What needs to be done: Look below for the line that contains "Given: Go to the Home menu item", then copy it and each following line exactly, through and including the line that contains "You are a GUI".

Exercise data:
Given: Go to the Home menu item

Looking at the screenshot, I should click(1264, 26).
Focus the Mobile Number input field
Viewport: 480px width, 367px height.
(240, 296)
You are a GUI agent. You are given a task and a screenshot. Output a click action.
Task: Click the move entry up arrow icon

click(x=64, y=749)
...
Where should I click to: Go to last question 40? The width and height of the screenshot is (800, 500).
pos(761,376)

Exercise output:
Given: Go to the Home menu item

Looking at the screenshot, I should click(1264, 26).
Focus the Mobile Number input field
Viewport: 480px width, 367px height.
(240, 296)
You are a GUI agent. You are given a task and a screenshot. Output a click action.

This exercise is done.